Go through the records below and show every line with the string "agent".
>>>>>
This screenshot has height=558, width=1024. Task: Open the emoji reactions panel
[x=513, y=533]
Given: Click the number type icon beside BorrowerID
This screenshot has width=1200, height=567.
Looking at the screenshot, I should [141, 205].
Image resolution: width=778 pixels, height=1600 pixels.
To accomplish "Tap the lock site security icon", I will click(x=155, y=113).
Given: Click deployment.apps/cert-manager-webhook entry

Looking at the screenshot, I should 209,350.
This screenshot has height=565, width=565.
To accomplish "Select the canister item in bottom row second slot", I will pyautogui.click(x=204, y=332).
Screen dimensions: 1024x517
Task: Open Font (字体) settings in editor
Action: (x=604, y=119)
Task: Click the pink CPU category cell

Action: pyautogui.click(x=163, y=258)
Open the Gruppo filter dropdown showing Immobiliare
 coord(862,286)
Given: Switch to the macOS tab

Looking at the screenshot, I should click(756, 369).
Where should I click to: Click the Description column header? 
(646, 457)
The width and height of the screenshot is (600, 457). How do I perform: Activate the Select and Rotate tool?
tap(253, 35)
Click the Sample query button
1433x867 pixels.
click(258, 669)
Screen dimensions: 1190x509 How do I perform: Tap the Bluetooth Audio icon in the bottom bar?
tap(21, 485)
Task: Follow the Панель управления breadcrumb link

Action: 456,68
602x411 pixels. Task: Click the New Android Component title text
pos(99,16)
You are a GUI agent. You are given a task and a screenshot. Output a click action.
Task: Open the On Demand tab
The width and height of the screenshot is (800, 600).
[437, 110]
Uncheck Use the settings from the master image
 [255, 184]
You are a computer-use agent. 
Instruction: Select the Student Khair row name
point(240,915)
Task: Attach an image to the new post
<<<<<
**Response to the exercise:**
You are a GUI agent. You are given a task and a screenshot. Output a click action.
You are a computer-use agent. 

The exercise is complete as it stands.